Alıştırma
Aşağıdaki öğelerde "This screenshot has height=452, width=800." bulunan satırdan başlayıp "Click the 登录" bulunan satırdan sonra durarak bu satırları, "Music" yerine "Video" koyacak biçimde düzenleyip geri kalan her şeyi değiştirmeden yeniden yazar mısın?

==== Verilen Öğeler

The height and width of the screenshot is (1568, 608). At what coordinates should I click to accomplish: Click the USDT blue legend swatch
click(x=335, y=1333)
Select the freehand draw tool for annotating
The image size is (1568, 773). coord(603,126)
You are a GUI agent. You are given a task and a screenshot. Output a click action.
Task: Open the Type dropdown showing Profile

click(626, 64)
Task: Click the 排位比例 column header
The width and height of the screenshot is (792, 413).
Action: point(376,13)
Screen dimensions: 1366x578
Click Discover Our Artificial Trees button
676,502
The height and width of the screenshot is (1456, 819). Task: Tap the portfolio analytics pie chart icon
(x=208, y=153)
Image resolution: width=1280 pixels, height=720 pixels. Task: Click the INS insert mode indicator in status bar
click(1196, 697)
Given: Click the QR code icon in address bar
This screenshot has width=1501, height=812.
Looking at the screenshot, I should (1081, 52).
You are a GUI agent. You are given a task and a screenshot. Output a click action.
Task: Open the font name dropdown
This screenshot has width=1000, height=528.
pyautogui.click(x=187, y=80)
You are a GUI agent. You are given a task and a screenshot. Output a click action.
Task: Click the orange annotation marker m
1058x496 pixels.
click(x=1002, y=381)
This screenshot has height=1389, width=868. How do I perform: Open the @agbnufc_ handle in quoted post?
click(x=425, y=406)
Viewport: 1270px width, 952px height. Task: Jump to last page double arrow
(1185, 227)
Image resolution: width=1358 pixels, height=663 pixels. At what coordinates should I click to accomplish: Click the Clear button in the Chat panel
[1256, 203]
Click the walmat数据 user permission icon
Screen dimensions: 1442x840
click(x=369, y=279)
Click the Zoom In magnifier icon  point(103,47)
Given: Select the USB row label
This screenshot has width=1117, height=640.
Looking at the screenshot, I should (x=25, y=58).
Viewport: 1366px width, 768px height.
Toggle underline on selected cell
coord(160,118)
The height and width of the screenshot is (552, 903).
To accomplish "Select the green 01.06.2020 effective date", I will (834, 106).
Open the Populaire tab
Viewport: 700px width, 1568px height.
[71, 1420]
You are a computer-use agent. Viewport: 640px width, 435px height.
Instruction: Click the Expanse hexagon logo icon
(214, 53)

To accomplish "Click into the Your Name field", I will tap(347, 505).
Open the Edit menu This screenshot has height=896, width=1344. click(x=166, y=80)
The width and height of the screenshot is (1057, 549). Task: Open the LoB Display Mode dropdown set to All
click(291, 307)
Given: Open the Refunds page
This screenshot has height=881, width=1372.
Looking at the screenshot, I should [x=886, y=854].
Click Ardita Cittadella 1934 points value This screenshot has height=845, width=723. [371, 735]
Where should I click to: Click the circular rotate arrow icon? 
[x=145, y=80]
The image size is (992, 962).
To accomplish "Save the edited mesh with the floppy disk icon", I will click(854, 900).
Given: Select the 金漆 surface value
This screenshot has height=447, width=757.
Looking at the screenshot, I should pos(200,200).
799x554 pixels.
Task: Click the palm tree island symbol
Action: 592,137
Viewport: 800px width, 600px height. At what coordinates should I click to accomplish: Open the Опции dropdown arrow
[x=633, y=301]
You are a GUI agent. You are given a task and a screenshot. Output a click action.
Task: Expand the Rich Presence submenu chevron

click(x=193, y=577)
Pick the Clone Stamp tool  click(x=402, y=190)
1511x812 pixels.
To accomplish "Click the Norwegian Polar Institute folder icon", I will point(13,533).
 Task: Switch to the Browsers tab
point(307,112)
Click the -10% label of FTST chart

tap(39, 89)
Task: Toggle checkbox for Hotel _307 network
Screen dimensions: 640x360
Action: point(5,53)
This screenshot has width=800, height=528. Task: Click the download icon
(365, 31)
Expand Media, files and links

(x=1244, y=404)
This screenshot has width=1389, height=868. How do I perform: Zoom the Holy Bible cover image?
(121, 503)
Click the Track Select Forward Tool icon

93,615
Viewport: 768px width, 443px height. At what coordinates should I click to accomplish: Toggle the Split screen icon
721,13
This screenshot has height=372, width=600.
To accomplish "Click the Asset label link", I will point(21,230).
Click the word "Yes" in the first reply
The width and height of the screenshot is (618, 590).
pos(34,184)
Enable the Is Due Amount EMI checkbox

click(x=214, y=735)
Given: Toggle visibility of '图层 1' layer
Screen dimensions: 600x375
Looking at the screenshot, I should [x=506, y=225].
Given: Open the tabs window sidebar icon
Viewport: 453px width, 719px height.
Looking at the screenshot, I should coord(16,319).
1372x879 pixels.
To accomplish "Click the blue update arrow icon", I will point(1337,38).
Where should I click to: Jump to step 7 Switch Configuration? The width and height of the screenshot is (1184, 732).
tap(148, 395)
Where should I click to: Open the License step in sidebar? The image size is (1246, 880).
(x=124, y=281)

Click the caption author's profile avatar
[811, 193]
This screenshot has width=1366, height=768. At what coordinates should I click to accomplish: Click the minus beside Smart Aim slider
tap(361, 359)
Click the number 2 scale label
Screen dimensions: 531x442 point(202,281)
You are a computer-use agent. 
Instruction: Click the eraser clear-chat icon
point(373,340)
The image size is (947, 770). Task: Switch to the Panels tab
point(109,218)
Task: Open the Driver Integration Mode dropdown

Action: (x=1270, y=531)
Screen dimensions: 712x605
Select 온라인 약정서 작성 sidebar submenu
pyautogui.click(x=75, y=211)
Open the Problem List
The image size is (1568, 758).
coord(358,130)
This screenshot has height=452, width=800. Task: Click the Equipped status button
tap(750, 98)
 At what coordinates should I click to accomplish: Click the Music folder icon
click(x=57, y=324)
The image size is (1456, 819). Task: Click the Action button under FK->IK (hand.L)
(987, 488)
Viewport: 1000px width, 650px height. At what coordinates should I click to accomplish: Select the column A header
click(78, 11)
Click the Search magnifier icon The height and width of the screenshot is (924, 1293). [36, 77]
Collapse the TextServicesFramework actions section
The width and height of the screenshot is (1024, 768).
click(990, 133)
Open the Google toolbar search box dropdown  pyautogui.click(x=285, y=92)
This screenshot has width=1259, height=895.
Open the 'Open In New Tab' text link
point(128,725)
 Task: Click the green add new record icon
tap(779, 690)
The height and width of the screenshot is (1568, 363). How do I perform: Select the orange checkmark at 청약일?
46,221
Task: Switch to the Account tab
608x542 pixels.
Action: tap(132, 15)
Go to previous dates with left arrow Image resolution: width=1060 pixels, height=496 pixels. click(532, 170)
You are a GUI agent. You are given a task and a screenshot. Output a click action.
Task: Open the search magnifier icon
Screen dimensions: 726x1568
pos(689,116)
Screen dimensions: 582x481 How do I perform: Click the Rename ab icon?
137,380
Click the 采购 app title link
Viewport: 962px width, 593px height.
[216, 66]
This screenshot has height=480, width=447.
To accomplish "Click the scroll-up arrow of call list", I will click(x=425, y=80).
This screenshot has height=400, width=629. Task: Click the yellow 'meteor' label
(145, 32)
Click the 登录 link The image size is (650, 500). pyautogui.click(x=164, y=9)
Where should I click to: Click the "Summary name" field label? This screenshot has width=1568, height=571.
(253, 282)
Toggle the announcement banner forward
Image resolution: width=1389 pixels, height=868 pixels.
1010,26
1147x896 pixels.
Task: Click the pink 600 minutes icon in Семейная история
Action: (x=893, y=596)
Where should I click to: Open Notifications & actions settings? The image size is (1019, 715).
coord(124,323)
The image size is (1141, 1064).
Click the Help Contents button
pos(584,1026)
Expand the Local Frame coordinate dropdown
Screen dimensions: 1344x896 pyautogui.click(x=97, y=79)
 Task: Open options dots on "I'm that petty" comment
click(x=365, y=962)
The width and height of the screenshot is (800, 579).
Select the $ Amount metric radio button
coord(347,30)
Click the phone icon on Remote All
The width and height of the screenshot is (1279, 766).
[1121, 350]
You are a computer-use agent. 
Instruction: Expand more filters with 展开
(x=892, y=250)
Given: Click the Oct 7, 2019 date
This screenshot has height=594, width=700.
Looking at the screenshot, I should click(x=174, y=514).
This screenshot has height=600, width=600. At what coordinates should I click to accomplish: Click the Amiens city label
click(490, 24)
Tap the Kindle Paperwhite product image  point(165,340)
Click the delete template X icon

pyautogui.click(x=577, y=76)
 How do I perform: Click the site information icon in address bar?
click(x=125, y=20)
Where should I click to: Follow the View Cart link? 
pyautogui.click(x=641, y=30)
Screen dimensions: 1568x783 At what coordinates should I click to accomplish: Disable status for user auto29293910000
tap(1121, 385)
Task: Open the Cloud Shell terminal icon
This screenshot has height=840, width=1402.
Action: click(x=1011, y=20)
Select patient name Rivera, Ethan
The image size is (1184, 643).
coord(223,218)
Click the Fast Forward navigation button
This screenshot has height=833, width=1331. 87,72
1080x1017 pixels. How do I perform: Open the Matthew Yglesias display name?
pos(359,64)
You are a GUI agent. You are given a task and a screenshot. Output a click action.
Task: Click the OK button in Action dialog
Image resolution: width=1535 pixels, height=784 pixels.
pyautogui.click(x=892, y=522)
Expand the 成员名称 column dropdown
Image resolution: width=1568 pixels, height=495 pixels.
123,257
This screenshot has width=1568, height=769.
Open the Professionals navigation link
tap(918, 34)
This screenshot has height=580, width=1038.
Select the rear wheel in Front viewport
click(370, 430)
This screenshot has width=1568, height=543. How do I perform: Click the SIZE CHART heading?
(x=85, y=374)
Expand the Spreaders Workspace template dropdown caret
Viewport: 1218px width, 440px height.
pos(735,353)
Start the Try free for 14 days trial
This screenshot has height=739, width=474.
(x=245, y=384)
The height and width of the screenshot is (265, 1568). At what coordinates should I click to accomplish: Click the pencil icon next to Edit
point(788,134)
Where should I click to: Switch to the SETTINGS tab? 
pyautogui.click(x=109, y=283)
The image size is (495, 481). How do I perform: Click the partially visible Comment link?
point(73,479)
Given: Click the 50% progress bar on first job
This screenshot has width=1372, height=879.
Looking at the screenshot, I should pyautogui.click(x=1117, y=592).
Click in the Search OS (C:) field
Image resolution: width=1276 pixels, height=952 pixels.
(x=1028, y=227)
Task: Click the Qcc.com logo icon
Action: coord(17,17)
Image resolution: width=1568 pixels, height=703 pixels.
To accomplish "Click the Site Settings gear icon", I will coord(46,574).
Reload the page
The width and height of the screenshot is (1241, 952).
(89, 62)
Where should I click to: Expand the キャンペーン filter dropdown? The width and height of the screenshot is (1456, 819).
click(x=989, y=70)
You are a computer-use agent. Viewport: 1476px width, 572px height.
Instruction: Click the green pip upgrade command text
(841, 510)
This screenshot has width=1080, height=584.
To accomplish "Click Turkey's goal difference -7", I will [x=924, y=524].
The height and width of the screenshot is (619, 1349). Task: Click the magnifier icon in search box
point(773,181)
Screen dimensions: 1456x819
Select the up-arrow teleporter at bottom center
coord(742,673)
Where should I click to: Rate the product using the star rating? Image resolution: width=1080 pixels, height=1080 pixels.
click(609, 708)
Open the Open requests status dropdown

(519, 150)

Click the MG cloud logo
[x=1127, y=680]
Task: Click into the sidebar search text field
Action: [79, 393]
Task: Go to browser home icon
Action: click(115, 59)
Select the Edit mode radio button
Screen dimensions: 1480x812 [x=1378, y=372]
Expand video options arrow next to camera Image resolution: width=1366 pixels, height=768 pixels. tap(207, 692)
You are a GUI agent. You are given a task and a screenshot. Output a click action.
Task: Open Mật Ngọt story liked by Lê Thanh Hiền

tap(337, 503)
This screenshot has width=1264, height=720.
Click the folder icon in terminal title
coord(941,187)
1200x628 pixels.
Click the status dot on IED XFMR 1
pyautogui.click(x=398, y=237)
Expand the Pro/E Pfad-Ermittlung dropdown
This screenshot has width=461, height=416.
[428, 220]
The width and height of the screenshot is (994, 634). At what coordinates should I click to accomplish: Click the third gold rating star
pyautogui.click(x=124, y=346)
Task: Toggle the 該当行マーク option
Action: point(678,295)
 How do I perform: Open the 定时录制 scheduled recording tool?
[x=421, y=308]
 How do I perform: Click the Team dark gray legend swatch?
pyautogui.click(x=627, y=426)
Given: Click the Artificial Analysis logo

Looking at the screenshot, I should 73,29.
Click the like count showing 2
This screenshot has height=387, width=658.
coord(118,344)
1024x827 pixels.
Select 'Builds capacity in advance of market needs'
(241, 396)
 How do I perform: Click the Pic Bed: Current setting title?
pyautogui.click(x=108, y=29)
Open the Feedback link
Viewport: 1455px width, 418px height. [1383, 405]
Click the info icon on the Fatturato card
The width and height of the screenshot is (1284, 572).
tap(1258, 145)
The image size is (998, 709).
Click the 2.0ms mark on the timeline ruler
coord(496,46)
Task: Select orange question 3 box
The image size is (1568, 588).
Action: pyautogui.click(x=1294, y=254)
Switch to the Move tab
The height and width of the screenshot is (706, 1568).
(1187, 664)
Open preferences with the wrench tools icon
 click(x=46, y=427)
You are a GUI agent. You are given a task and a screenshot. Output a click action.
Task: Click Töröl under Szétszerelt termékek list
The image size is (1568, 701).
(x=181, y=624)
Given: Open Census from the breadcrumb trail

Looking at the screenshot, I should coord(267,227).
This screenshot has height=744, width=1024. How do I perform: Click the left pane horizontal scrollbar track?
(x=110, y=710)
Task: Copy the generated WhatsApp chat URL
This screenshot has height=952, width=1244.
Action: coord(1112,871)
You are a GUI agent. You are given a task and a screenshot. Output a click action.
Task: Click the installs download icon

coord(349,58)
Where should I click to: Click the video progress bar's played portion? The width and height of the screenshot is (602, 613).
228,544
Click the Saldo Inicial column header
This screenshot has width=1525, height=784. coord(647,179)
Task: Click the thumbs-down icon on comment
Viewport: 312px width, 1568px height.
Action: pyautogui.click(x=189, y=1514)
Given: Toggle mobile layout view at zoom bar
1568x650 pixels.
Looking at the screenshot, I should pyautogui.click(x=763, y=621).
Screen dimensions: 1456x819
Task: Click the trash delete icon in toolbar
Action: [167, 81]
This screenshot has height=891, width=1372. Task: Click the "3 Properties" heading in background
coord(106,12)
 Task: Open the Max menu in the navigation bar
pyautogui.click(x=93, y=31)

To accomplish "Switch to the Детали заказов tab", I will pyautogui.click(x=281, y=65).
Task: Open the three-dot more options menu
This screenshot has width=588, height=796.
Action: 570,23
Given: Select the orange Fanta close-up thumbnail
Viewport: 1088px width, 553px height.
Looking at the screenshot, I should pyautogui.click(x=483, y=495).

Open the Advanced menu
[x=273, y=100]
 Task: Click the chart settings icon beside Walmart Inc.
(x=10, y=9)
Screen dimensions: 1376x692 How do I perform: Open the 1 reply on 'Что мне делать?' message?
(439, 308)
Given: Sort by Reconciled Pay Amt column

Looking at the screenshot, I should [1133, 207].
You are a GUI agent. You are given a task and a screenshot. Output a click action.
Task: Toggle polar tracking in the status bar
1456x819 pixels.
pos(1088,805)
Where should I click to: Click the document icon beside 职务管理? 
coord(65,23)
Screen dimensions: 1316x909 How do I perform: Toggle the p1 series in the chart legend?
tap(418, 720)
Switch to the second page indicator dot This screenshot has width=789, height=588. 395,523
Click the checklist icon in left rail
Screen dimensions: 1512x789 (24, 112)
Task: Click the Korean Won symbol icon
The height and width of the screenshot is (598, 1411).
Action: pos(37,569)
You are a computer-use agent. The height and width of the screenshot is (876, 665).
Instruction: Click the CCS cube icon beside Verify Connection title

========

Tamamlanan Görev
This screenshot has height=452, width=800. Task: Click the Equipped status button
tap(750, 98)
 At what coordinates should I click to accomplish: Click the Video folder icon
click(x=57, y=324)
The image size is (1456, 819). Task: Click the Action button under FK->IK (hand.L)
(987, 488)
Viewport: 1000px width, 650px height. At what coordinates should I click to accomplish: Select the column A header
click(78, 11)
Click the Search magnifier icon The height and width of the screenshot is (924, 1293). [36, 77]
Collapse the TextServicesFramework actions section
The width and height of the screenshot is (1024, 768).
click(990, 133)
Open the Google toolbar search box dropdown  pyautogui.click(x=285, y=92)
This screenshot has width=1259, height=895.
Open the 'Open In New Tab' text link
point(128,725)
 Task: Click the green add new record icon
tap(779, 690)
The height and width of the screenshot is (1568, 363). How do I perform: Select the orange checkmark at 청약일?
46,221
Task: Switch to the Account tab
608x542 pixels.
Action: tap(132, 15)
Go to previous dates with left arrow Image resolution: width=1060 pixels, height=496 pixels. click(532, 170)
You are a GUI agent. You are given a task and a screenshot. Output a click action.
Task: Open the search magnifier icon
Screen dimensions: 726x1568
pos(689,116)
Screen dimensions: 582x481 How do I perform: Click the Rename ab icon?
137,380
Click the 采购 app title link
Viewport: 962px width, 593px height.
[216, 66]
This screenshot has height=480, width=447.
To accomplish "Click the scroll-up arrow of call list", I will click(x=425, y=80).
This screenshot has height=400, width=629. Task: Click the yellow 'meteor' label
(145, 32)
Click the 登录 link The image size is (650, 500). pyautogui.click(x=164, y=9)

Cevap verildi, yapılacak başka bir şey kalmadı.